7. Testing Compute Shaders with Jest
Because the heavy lifting happens on the GPU, unit‑testing the pure‑JS glue code is critical. We can mock GPUDevice with the gpu-mock library or, for simple arithmetic kernels, run the WGSL in a software fallback using wgsl‑to‑js (a community tool). Example test for the Sobel kernel:
test('edgeDetect produces higher values on high‑contrast edges', async () => {
const device = await getMockDevice(); // returns a GPUDevice that runs on CPU
const stage = makeComputeStage(edgeDetectWGSL, mockBuffers, [4,4,1]);
const input = makeBuffer<Vec4, 16>(/* 4x4 checkerboard */, 16);
const result = await stage.run({ src: input, dst: mockBuffers.dst });
// Expect the centre pixels to have non‑zero edge magnitude
expect(result.data[0]).toBeCloseTo(0);
expect(result.data[4]).toBeGreaterThan(0.5);
});
By keeping the shader source as a string, the same file can be fed to the mock device, ensuring logic parity between test and production environments.
8. Performance Tips
| Tip | Reason |
|---|---|
Reuse GPUBuffers |
Creating buffers each frame adds GC pressure. Create them once and only update their contents via queue.writeBuffer. |
| Align workgroup sizes | GPUs execute workgroups in multiples of the wave size (usually 32). Padding the image dimensions to a multiple of 16×16 reduces divergent branches. |
Avoid MAP_READ on every frame |
Mapping a buffer stalls the pipeline. Instead, keep a staging buffer that the GPU writes to, then copy it to a read‑back buffer only when needed (e.g., every nth frame). |
| Batch multiple logical stages into one WGSL module | The driver launch overhead is non‑trivial; fusing small kernels can improve throughput. |
Profile with gpu-timeline |
Chrome’s “WebGPU” devtools panel shows shader execution time, helping you locate bottlenecks. |
9. Going Beyond – Integration with Web Workers
For ultra‑low latency you can move the entire pipeline into a dedicated Web Worker that owns the GPUDevice.

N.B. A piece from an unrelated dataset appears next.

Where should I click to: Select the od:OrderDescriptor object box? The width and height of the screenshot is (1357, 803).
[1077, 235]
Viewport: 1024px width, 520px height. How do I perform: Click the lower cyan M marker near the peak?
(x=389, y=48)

The main thread merely posts ArrayBuffers (transferable) and receives the processed buffer back, eliminating the main‑thread copy entirely.
// worker.ts
self.onmessage = async (e) => {
const { videoFrame, width, height } = e.data;
const device = await navigator.gpu.requestAdapter().then(a => a!.requestDevice());
// Build pipelines once, reuse across frames …

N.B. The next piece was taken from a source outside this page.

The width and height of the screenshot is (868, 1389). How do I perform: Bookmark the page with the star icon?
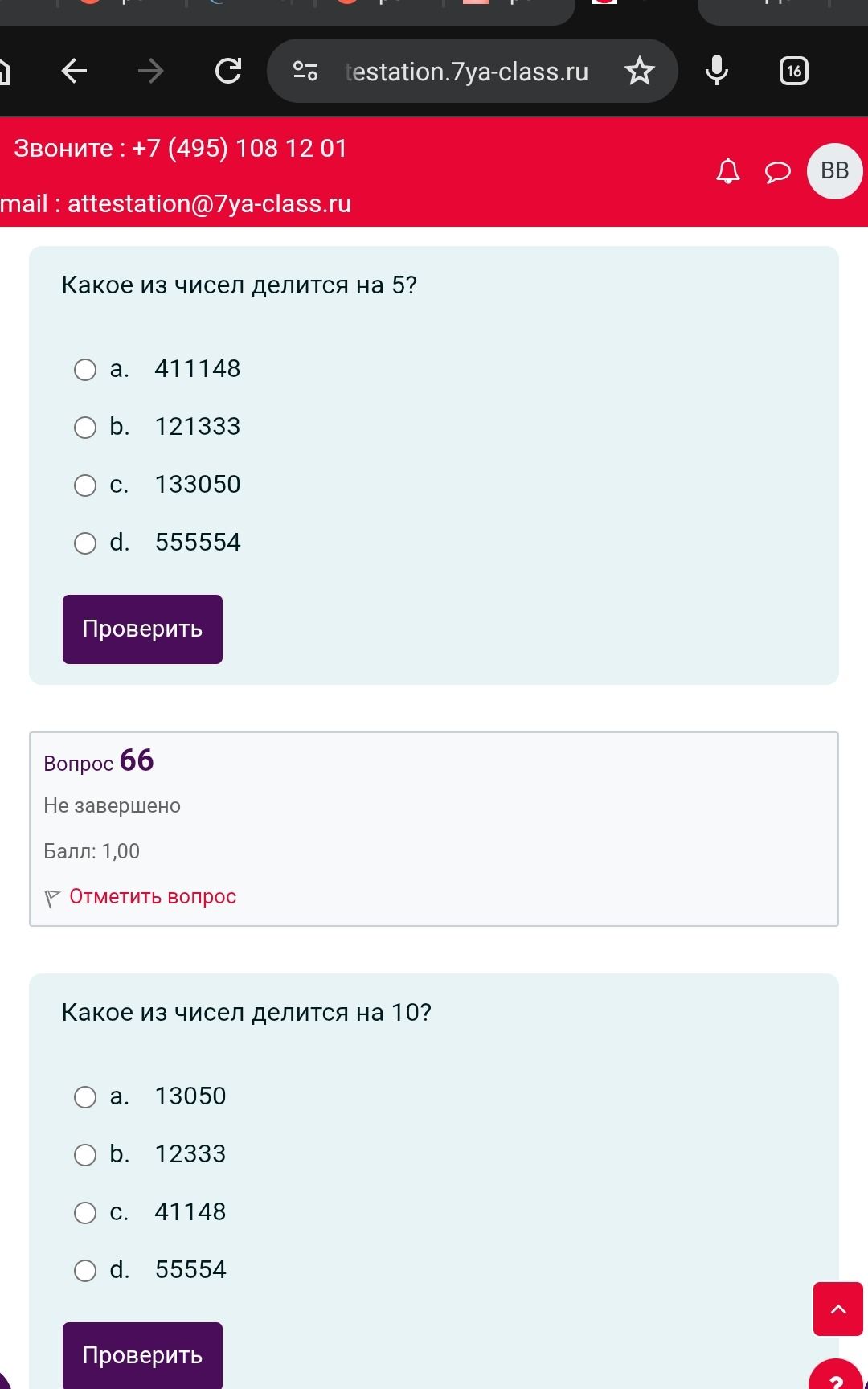[x=640, y=72]
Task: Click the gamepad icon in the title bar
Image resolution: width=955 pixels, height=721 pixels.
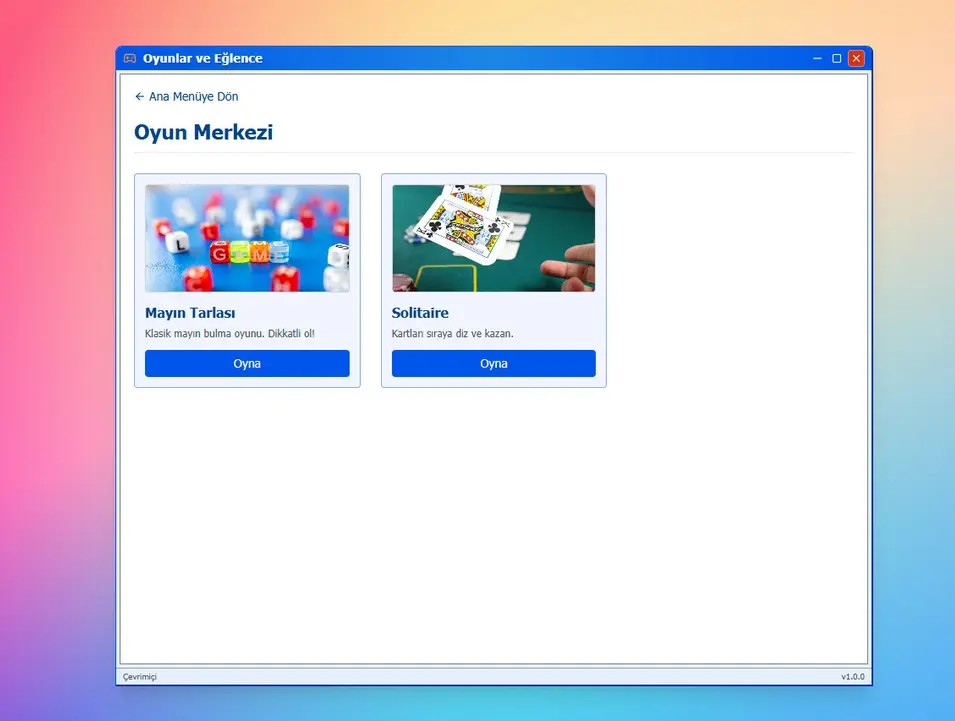Action: click(130, 58)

const edge = makeComputeStage(...);
const color = makeColorMapStage(device, width, height);
const input = makeBufferFromVideoFrame(videoFrame);
const edges = await edge.run(input);
const final = await color.run(edges);
// Transfer the final Float32Array back
self.postMessage({ result: final.data.buffer }, [final.data.buffer]);
};
The TypeScript types remain the same; only the execution context changes.
10. Conclusion
WebGPU brings the power of the GPU to the web, but without disciplined typing it is easy to slip into the same pitfalls that plague low‑level graphics code. By:
- Encoding buffer layouts as generic TypeScript types,
- Binding WGSL source to compile‑time contracts, and
- Wrapping compute passes in reusable, type‑safe pipeline stages,
we obtain a reactive data‑flow architecture that is both performant and maintainable. The example of a live edge‑detect + color‑map filter demonstrates how a few concise abstractions let you stitch together arbitrarily complex pipelines while keeping the compiler as your first line of defense.
Give it a try in your next real‑time dashboard, AR/VR preview, or scientific visualization—your users will feel the speed, and your teammates will appreciate the safety.